Directions for this task: Each line from the one that holds "This screenshot has height=807, width=1430." to the end of the records is to be retyped exactly. Pictures are not part of the copy.

---------- Records supplied ----------

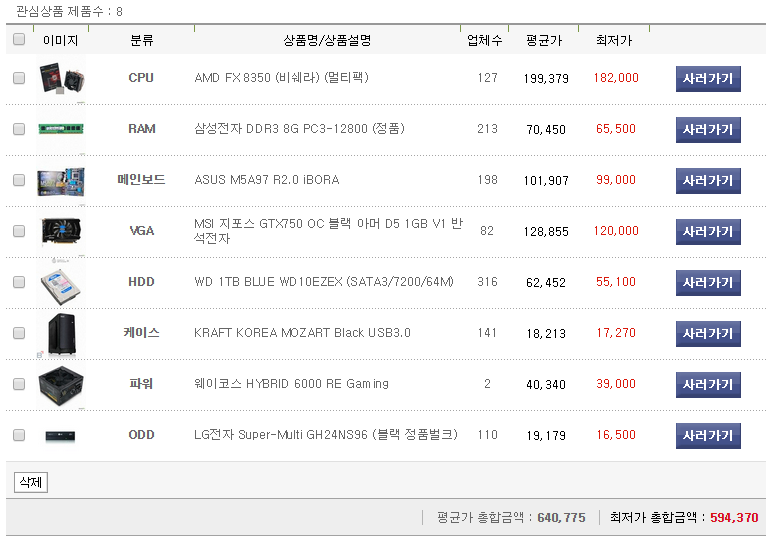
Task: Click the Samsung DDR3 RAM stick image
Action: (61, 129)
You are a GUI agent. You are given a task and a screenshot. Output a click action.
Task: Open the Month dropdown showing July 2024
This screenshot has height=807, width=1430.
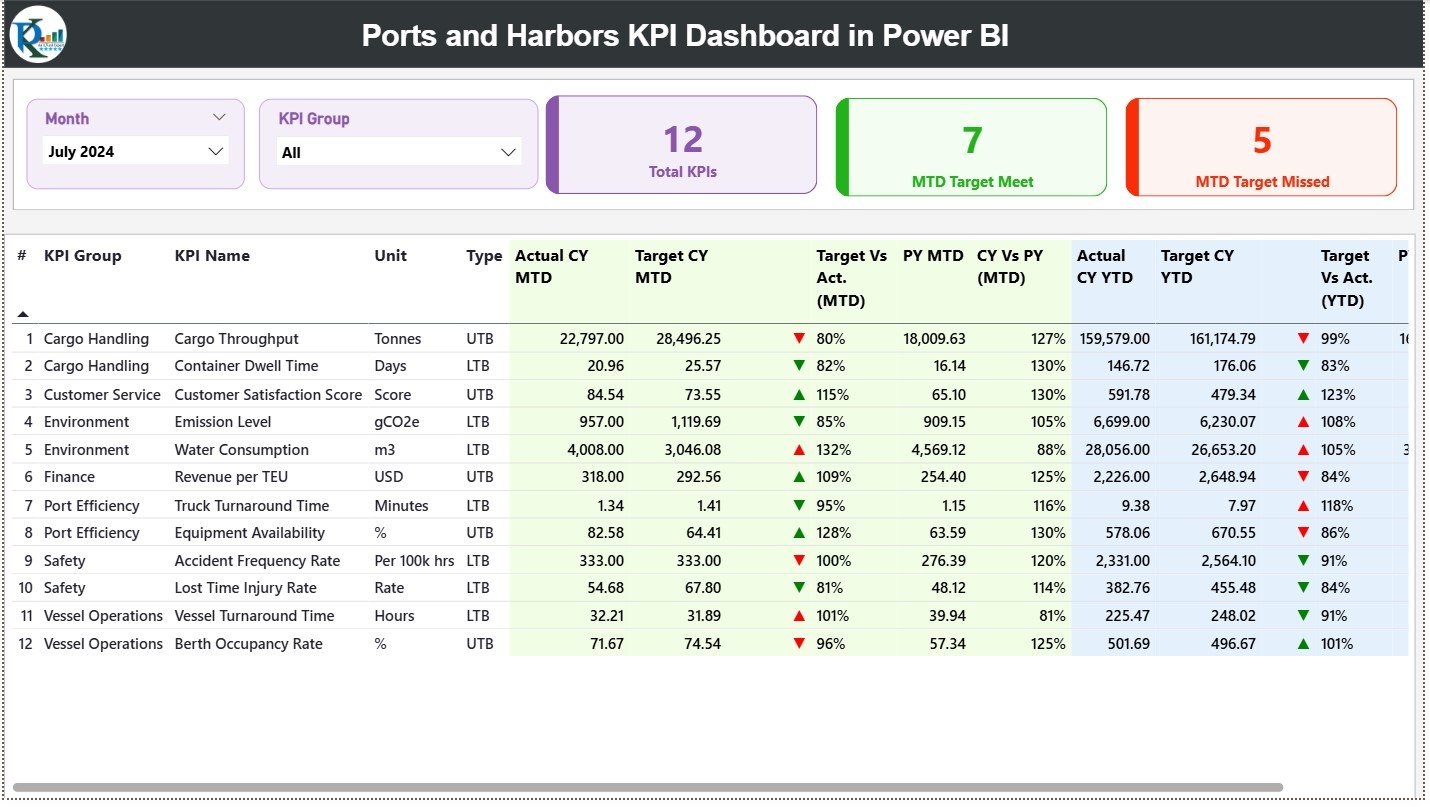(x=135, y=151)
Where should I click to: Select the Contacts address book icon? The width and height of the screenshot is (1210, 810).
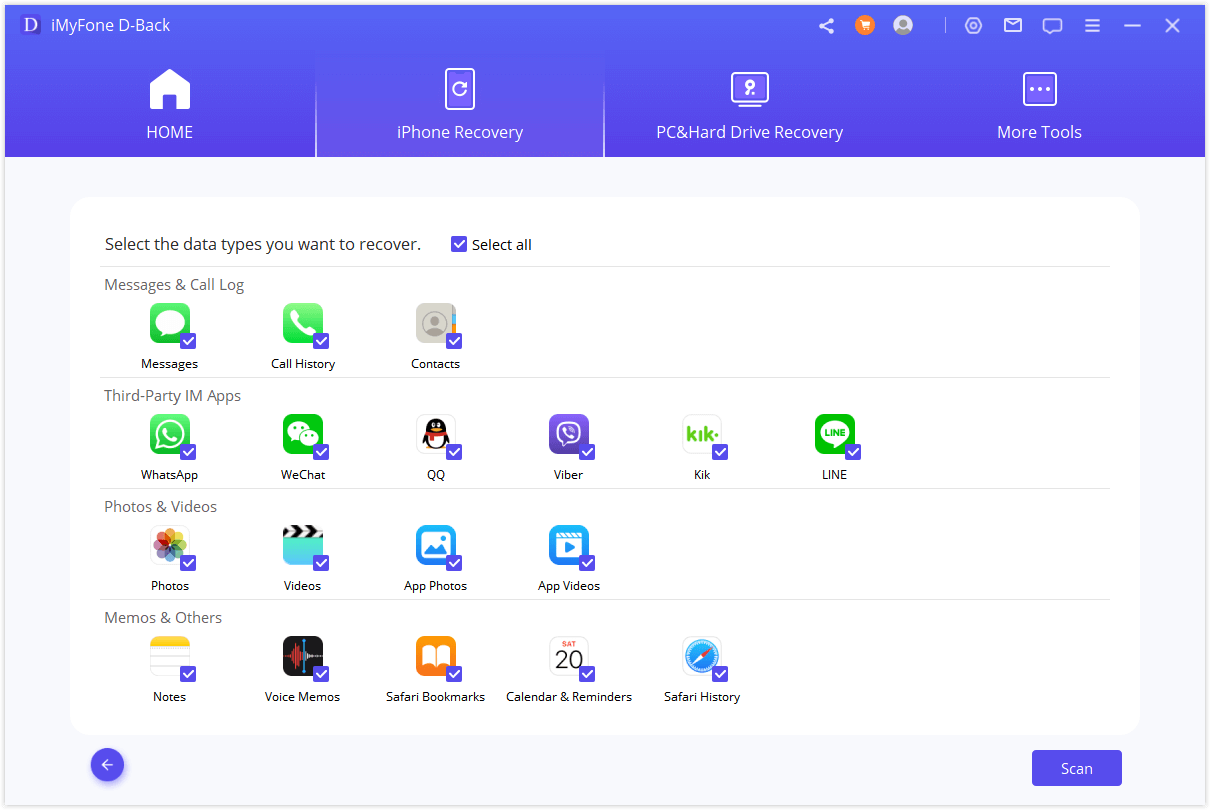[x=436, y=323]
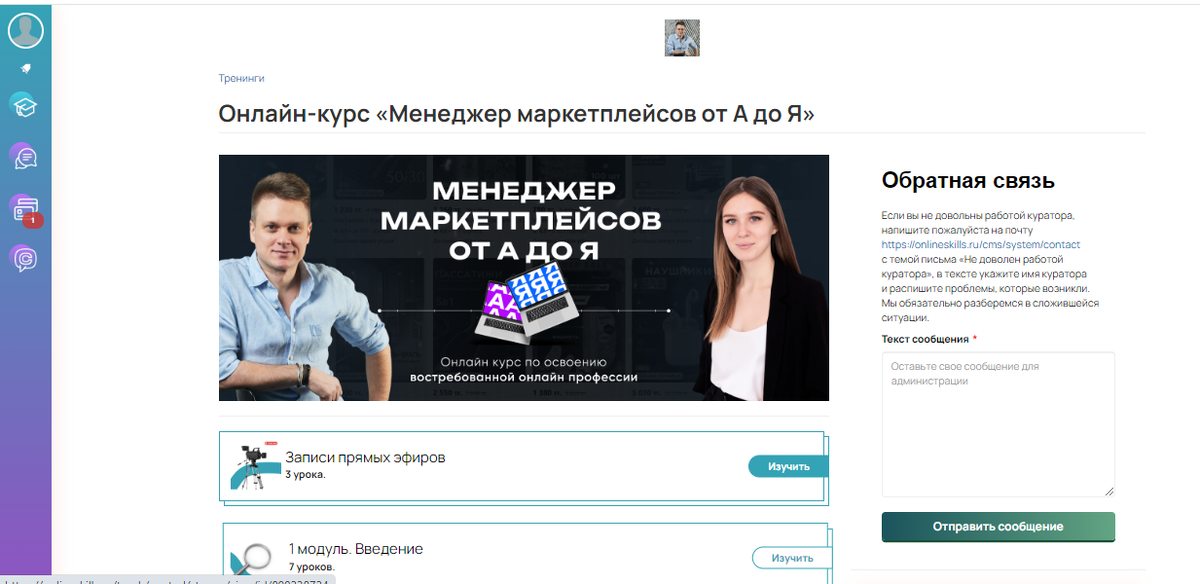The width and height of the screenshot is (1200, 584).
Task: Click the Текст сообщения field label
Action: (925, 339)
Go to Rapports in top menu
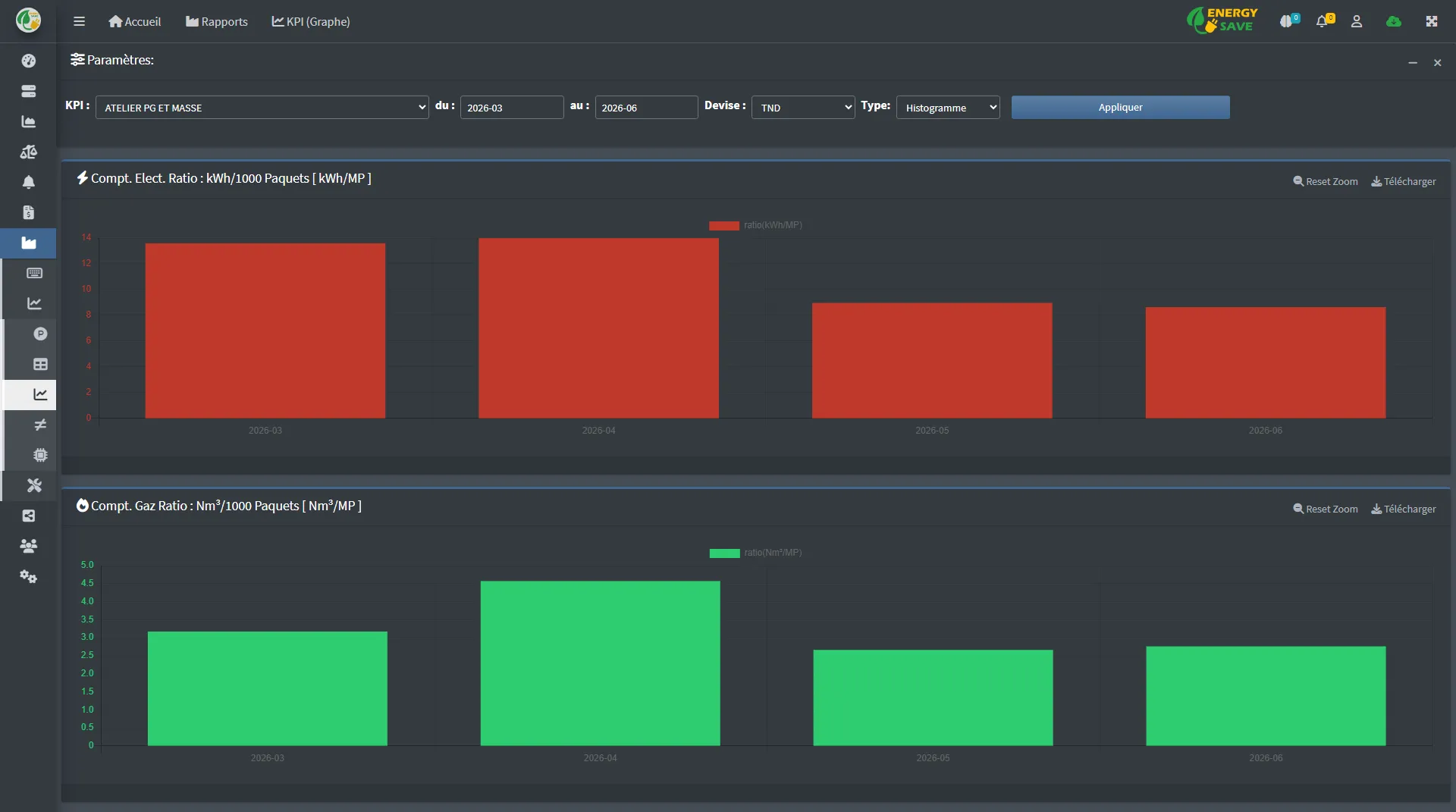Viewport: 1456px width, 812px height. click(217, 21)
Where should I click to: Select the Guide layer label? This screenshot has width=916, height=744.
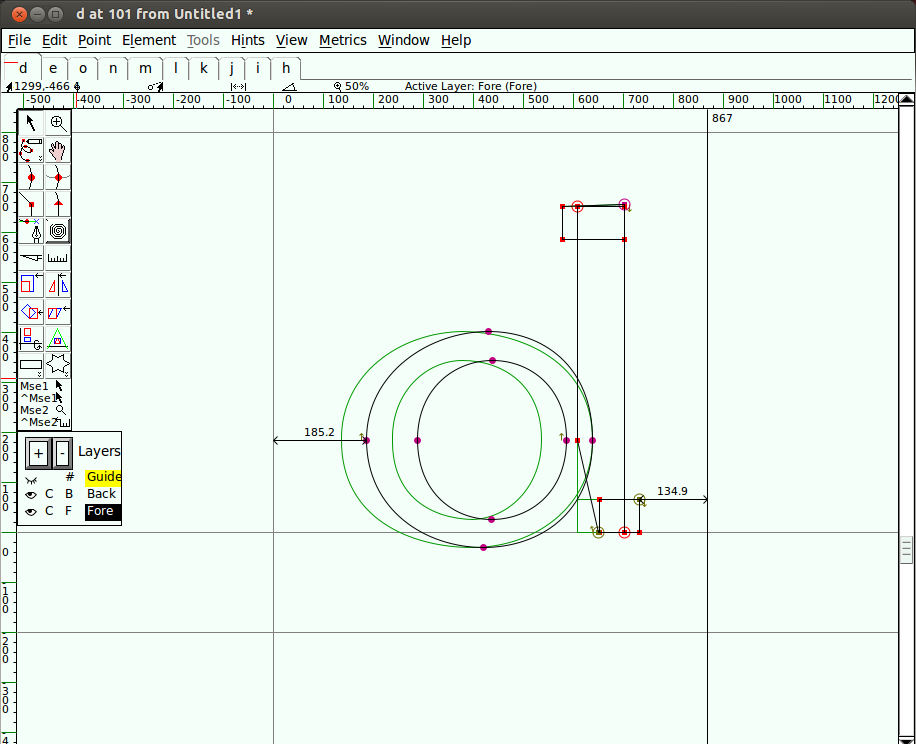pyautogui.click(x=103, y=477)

----------

Expected answer:
This screenshot has height=807, width=1430.
(x=135, y=151)
Where should I click to: Select the Contacts address book icon? The width and height of the screenshot is (1210, 810).
[x=436, y=323]
The width and height of the screenshot is (1200, 584).
Task: Click the Текст сообщения field label
Action: (925, 339)
Go to Rapports in top menu
Viewport: 1456px width, 812px height. click(217, 21)
Where should I click to: Select the Guide layer label? This screenshot has width=916, height=744.
pyautogui.click(x=103, y=477)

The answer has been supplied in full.